» Document text:
##############################

Volatility Forecast Chart User Guide
Visualize volatility forecasts across multiple horizons with risk metrics
Contents
Tool Overview
Essential Concepts
How to Use
Data Interpretation
Practical Applications
Understanding Data
Troubleshooting
Tips & Best Practices
How to Use
Tool Layout
The Forecast Chart tool has three main components:
- Forecast Curve
The main chart showing annualized volatility (y-axis) across forecast horizons in days (x-axis). The curve starts at current volatility and converges toward long-run levels. You can click anywhere on the curve to select that specific day and view its risk metrics.
- Horizon Buttons
Quick-access buttons to jump to standard horizons: 1d, 1w, 1m, 6m, 1y. Click to update the risk metrics panel for that horizon.
- Risk Metrics Panel
Shows VaR and ES at 95% and 99% confidence for the selected horizon. Updates when you click horizon buttons or adjust the tau slider.
- Summary Metrics
Located below the chart, displays three key reference values: 1-Year Forecast (where volatility is headed), Long-run Vol (the model's equilibrium level, shown in green), and Persistence (how slowly shocks decay).
- Horizon Details
In the tool panel, shows details for the selected day: the day number, forecast volatility (color-coded by stress level), difference from long-run, and percentage convergence toward long-run.
Using the Horizon Explorer
Click the horizon buttons to focus on specific forecast periods:
- 1 Day (1d)
Tomorrow's forecast. Most influenced by current conditions. Best for daily trading decisions and short-term risk limits.
- 1 Week (1w)

##############################

» Work instructions:
a - Answer these from the guide above:
(i) Which standard horizons can the horizon buttons jump to?
(ii) In what color is Long-run Vol shown among the summary metrics?
(iii) At which confidence levels does the Risk Metrics Panel show VaR and ES?
b - Extract the passage of the guide between "Using the Horizon" and "1 Week (1w)", inclusive.

» Record extracts:
##############################

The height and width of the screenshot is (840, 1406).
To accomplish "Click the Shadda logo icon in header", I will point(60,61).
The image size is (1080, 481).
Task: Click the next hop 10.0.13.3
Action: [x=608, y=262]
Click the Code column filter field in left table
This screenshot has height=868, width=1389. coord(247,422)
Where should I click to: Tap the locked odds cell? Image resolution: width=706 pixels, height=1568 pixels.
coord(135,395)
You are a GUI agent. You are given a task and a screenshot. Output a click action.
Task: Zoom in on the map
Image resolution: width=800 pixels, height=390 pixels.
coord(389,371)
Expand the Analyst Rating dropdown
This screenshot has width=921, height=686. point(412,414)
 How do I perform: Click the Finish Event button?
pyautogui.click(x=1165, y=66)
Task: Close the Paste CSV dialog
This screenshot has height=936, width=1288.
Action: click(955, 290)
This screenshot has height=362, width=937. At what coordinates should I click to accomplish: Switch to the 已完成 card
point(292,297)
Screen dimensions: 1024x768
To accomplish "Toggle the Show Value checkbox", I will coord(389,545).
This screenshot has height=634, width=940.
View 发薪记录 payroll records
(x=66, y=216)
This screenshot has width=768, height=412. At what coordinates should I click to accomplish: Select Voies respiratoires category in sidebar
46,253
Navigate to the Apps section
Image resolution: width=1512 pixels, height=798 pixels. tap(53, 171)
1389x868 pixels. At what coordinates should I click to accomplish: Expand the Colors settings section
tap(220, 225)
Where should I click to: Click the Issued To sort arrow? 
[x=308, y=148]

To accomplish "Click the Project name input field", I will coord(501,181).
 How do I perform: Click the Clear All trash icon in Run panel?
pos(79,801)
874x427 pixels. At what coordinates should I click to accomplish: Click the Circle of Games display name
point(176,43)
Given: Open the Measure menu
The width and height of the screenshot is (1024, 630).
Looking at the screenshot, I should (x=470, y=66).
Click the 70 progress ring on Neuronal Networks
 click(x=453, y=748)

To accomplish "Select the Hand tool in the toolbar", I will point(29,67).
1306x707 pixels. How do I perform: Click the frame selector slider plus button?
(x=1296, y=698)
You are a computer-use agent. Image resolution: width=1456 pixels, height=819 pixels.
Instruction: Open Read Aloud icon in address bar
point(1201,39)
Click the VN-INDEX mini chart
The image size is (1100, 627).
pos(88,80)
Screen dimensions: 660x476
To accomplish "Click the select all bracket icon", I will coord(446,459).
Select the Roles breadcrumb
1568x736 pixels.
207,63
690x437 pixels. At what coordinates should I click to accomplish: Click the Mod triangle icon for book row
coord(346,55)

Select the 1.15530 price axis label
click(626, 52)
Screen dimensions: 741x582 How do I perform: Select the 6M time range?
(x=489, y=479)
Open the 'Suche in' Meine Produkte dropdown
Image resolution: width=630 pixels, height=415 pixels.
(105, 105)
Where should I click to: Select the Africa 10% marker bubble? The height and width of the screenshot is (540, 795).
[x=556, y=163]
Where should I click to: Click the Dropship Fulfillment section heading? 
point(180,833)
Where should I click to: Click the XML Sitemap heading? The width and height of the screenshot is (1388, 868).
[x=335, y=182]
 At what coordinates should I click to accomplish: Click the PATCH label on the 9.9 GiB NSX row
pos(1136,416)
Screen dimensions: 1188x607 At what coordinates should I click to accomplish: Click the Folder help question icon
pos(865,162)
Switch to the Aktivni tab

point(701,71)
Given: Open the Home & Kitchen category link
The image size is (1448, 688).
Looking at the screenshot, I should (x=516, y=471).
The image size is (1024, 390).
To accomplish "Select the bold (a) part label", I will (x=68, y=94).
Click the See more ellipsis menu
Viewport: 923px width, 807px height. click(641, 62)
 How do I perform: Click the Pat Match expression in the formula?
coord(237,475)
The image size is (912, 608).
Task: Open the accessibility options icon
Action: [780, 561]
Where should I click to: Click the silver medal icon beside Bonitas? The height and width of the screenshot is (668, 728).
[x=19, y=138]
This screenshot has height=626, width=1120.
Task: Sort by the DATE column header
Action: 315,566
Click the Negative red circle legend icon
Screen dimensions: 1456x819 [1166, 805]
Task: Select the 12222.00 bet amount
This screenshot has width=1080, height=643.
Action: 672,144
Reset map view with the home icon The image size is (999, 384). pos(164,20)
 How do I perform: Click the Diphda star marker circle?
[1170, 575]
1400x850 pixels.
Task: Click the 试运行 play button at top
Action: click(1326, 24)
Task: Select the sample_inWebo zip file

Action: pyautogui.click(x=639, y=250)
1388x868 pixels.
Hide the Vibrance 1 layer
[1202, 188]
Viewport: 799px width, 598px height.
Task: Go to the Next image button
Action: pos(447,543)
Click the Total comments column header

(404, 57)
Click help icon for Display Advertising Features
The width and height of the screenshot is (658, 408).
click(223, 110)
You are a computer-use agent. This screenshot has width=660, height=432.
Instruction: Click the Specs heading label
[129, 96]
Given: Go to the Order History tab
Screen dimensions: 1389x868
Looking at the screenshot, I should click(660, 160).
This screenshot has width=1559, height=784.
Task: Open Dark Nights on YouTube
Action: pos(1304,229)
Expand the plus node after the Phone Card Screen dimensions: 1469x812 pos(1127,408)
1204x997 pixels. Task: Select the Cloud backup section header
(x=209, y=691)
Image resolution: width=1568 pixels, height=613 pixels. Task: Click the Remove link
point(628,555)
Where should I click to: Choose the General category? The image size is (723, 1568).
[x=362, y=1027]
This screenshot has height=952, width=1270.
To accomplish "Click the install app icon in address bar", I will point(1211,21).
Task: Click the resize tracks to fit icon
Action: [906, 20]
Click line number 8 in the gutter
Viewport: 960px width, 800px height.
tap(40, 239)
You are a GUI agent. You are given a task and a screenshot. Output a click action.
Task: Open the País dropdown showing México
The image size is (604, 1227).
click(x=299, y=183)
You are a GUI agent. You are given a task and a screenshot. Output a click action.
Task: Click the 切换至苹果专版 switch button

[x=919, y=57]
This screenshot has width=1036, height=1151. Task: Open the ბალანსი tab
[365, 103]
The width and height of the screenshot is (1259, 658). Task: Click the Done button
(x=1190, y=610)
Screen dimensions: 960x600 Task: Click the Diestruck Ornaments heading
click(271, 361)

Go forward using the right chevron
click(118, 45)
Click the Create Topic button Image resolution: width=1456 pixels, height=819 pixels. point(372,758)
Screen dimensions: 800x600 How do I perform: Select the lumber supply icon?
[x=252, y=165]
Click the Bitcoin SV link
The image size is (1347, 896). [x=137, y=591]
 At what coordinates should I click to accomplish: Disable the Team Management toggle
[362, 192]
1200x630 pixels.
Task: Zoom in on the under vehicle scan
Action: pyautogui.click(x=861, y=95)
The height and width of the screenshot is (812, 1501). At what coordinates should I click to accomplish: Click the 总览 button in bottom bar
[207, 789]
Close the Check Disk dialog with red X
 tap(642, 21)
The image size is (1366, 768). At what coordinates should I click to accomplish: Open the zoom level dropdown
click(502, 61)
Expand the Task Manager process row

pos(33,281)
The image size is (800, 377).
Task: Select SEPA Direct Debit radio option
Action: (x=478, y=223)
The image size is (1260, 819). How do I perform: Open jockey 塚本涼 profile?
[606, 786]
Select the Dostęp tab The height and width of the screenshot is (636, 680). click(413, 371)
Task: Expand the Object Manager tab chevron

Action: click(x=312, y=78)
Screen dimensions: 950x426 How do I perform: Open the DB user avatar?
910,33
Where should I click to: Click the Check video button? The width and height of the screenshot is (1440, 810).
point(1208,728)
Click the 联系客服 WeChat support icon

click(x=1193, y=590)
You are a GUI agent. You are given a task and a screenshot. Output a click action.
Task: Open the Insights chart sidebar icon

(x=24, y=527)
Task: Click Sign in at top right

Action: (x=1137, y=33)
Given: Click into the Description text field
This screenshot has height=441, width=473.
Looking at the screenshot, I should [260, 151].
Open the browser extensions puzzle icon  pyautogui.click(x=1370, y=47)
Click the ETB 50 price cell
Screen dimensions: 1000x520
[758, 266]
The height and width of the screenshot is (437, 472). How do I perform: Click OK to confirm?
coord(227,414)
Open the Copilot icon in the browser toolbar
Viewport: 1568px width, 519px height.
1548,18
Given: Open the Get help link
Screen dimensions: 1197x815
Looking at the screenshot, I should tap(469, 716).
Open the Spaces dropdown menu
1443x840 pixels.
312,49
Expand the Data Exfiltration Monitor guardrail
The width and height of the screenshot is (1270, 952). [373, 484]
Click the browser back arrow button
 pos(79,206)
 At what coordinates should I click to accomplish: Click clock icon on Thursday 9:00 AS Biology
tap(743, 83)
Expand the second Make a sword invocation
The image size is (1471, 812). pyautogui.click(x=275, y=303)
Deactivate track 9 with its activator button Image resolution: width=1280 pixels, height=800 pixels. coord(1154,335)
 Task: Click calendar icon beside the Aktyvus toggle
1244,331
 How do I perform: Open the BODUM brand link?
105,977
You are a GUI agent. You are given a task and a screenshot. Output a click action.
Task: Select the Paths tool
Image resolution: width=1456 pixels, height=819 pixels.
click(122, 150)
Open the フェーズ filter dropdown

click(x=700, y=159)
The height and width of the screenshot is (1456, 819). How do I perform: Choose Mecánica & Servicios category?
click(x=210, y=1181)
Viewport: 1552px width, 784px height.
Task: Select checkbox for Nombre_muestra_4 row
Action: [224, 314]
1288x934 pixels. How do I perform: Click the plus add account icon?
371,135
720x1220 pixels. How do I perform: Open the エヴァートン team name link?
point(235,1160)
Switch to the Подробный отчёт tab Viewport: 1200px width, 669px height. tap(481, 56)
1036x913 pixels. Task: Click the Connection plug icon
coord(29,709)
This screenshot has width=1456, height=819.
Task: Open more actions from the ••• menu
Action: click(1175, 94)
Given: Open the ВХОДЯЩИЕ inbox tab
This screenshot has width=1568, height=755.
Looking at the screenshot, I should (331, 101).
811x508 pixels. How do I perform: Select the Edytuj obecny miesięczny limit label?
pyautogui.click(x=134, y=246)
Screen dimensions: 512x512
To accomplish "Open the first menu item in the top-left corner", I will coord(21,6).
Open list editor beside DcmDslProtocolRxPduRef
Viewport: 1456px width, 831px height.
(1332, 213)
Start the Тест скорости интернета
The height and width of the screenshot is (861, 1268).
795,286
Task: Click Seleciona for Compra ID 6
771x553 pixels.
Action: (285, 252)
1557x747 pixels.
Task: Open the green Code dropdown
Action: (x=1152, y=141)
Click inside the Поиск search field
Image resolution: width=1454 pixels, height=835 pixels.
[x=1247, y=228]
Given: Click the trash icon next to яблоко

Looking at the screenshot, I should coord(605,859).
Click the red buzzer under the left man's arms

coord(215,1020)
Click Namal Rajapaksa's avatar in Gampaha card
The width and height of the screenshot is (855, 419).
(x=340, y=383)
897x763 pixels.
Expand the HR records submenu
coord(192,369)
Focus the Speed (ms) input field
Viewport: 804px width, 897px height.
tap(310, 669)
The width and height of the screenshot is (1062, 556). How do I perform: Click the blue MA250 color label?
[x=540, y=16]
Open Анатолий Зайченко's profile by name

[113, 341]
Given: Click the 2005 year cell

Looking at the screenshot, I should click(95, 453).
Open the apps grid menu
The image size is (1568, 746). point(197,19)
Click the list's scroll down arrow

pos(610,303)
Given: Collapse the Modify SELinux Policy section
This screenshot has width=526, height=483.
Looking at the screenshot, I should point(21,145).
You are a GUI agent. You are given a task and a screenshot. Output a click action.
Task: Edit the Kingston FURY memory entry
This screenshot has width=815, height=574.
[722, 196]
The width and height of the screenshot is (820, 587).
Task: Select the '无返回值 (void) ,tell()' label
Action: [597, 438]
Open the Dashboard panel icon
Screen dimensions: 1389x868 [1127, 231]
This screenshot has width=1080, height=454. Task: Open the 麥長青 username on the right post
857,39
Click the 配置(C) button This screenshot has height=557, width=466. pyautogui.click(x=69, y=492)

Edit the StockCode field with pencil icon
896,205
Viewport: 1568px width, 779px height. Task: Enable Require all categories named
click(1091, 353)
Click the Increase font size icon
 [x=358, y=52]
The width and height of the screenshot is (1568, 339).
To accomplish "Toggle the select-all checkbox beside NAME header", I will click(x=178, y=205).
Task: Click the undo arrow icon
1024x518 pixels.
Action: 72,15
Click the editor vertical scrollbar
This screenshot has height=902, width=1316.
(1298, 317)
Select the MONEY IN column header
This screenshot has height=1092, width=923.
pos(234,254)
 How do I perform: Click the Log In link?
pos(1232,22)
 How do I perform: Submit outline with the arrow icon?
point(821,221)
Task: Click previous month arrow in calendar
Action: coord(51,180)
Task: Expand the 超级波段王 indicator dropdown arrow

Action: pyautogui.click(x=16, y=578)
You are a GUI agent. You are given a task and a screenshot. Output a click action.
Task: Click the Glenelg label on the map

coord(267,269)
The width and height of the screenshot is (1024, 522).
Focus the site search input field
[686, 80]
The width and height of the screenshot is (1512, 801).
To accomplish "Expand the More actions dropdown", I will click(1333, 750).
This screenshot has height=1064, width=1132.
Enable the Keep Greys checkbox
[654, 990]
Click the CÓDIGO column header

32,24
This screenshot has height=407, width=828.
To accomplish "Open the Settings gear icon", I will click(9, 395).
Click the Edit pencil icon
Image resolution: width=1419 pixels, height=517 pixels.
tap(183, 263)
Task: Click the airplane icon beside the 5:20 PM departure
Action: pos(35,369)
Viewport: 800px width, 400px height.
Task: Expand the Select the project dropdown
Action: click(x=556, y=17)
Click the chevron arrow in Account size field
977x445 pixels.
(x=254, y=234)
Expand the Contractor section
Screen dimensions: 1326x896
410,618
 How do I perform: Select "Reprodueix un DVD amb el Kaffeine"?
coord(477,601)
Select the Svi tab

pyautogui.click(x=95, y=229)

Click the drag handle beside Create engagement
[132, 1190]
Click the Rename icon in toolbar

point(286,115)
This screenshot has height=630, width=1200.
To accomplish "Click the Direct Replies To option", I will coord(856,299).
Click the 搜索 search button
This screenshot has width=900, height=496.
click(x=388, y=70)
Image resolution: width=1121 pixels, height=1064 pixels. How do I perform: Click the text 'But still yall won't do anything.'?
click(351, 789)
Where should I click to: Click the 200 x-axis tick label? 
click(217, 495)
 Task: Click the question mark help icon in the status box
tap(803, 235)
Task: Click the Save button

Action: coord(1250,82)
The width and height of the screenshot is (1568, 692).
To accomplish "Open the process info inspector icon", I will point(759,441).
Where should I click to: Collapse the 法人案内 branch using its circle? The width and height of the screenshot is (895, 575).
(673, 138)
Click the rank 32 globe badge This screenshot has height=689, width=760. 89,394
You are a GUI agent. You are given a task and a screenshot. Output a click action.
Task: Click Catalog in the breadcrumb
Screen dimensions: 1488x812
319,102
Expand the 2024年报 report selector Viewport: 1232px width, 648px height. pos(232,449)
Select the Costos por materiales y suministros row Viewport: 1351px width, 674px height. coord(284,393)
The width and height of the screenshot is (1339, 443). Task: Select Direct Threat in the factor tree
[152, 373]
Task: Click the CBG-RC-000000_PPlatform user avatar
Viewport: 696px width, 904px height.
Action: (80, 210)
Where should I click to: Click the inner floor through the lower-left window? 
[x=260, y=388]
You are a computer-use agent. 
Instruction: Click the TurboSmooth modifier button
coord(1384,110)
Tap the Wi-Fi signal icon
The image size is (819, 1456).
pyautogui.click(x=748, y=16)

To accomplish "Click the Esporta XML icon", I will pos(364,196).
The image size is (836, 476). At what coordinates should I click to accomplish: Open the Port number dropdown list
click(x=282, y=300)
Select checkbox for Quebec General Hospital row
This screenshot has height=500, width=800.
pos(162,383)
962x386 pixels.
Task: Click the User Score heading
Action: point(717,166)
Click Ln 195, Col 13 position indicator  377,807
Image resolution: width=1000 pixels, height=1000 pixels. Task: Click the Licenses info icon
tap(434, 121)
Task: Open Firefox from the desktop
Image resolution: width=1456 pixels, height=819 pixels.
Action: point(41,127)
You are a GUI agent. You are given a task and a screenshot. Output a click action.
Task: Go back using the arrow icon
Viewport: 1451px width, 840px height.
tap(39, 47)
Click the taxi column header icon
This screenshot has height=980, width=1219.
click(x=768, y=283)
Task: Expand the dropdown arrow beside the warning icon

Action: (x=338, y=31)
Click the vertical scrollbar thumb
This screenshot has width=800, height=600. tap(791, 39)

##############################

» In response:
a -
(i) 1d, 1w, 1m, 6m, and 1y.
(ii) Green.
(iii) 95% and 99%.

b -
Using the Horizon Explorer
Click the horizon buttons to focus on specific forecast periods:
- 1 Day (1d)
Tomorrow's forecast. Most influenced by current conditions. Best for daily trading decisions and short-term risk limits.
- 1 Week (1w)